Three-times-weekly vadadustat was noninferior to MPG-EPO in its effect on hemoglobin levels without detectable differences in AEs.

FUNDING

Funding from a private entity (Akebia Therapeutics, Inc).

TRIAL REGISTRATION

Registered at ClinicalTrials.gov with study identifier NCT04707768.
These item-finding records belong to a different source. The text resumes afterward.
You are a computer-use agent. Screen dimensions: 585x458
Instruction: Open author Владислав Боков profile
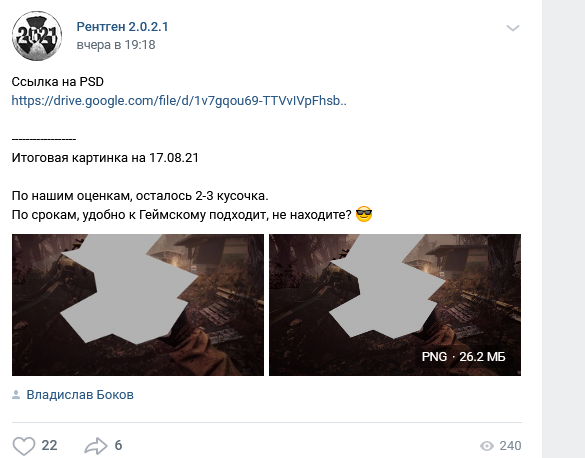[x=80, y=395]
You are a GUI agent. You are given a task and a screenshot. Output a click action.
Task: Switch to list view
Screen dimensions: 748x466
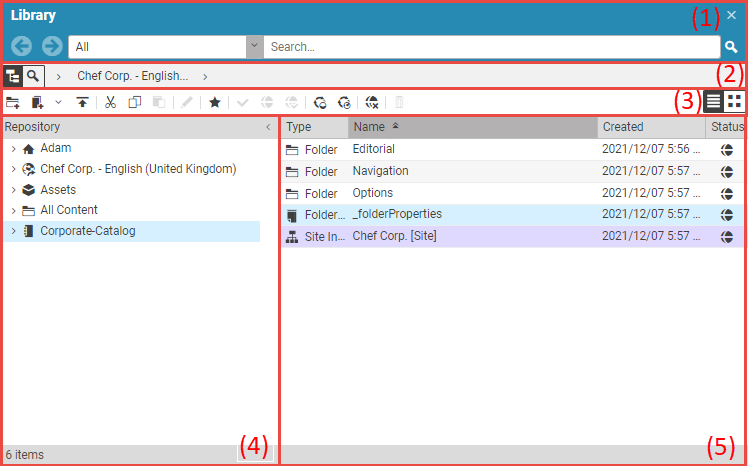point(713,101)
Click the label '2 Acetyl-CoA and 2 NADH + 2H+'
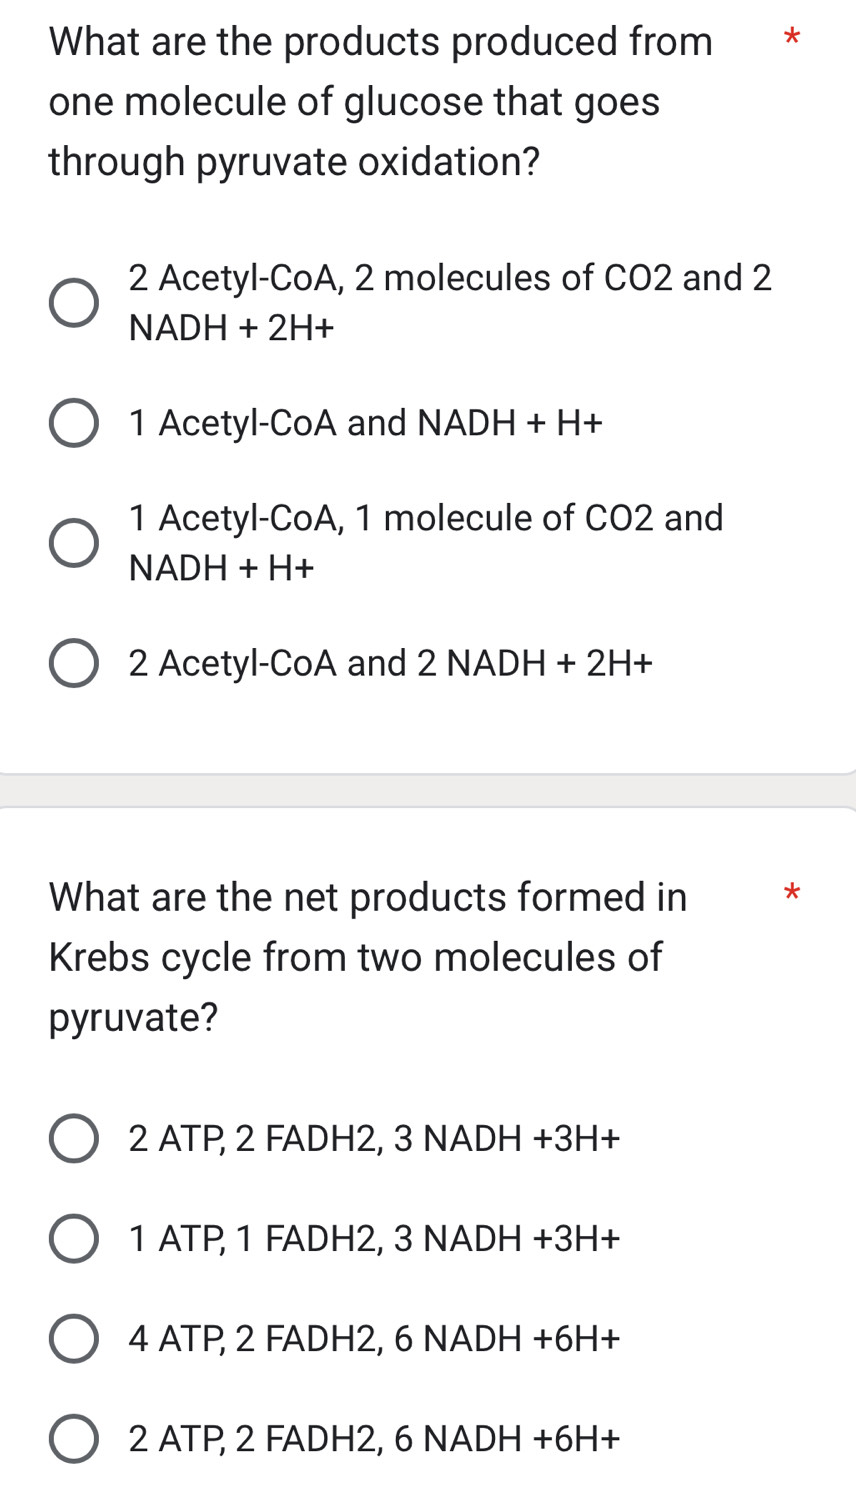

PLAIN-LANGUAGE SUMMARY: Vadadustat, taken 3 times a week, was noninferior to methoxy polyethylene glycol-epoetin-ß (MPG-EPO) in treating anemia. Vadadustat is an oral drug used to treat anemia in people with chronic kidney disease. This study enrolled participants undergoing dialysis for kidney failure and compared the efficacy and safety of continuing to receive MPG-EPO, a long-acting injectable anemia treatment, or switching to vadadustat, taken by mouth 3 times per week for 1 year. Vadadustat was noninferior to MPG-EPO in maintaining hemoglobin levels. Hemoglobin levels remained stable across all groups, except for a slight decrease in the lower-dose vadadustat group, which stabilized with dose titration by week 12. The occurrence of new or serious side effects was similar across treatment groups.

摘要

原理与目的

缺氧诱导因子脯氨酰羟化酶抑制剂(HIF-PHIs)可能为治疗慢性肾脏病(CKD)患者贫血提供一种促红细胞生成素(ESAs)的替代方案。本研究的目的是调查从长效ESA甲氧基聚乙二醇化促红细胞生成素-β(MPG-EPO)转换为每周口服3次HIF-PHI vadadustat与MPG-EPO维持治疗相比的疗效和安全性。

研究设计

3b期、开放标签、非劣效性试验。

设置与参与者

在美国进行的多中心研究,纳入456例患有贫血且依赖透析的CKD成年参与者。

干预措施

参与者按1:1:1随机分组,分别接受起始剂量为600mg每周3次的vadadustat、起始剂量为900mg每周3次的vadadustat或MPG-EPO治疗长达52个治疗周,并在治疗结束或提前终止后进行4周的安全性随访。

结果

主要和次要疗效终点分别是在主要评估期(第20 - 26周)和次要评估期(第46 - 52周)血红蛋白浓度相对于基线的平均变化。非劣效性定义为血红蛋白浓度相对于基线的平均变化差异的95%置信区间下限高于-0.75g/dL。其他疗效终点包括血红蛋白水平在目标范围内的参与者比例以及在评估期内因贫血需要ESA或红细胞输血抢救的参与者比例。主要安全性终点是任何治疗中出现的严重不良事件(AE)。

结果

合并vadadustat组(600mg和900mg每周3次;n = 304)后,vadadustat在主要(最小二乘均值治疗差异,-0.33;95%置信区间,-0.53至-0.13)和次要(-0.33;-0.56至-0.09)疗效终点方面不劣于MPG-EPO(n = 152)。除vadadustat 600mg组最初略有下降但在第12周时稳定外,所有组的平均血红蛋白浓度均稳定。MPG-EPO组(主要评估期为27.7%;次要评估期为16.2%)因贫血进行ESA抢救的频率高于合并vadadustat组(分别为14.2%;7.3%)。输血率较低且各治疗组发生率相似(合并vadadustat组和MPG-EPO组分别为2.7%和4.0%)。各治疗组中任何治疗中出现的和严重治疗中出现的AE发生率相似。

局限性

AE归因于药物相关的潜在错误。

结论

每周3次服用vadadustat在对血红蛋白水平的影响上不劣于MPG-EPO,且在AE方面无明显差异。

资助

来自私人实体(Akebia Therapeutics公司)的资助。

试验注册

在ClinicalTrials.gov注册,研究标识符为NCT04707768。

通俗易懂的总结

每周服用3次的vadadustat在治疗贫血方面不劣于甲氧基聚乙二醇化促红细胞生成素-β(MPG-EPO)。Vadadustat是一种用于治疗慢性肾脏病患者贫血的口服药物。本研究招募了因肾衰竭接受透析的参与者,比较了继续接受MPG-EPO(一种长效注射用贫血治疗药物)或转换为每周口服3次vadadustat,持续1年的疗效和安全性。Vadadustat在维持血红蛋白水平方面不劣于MPG-EPO。除低剂量vadadustat组略有下降且在第12周通过剂量滴定稳定外,所有组的血红蛋白水平均保持稳定。各治疗组中新发或严重副作用的发生率相似。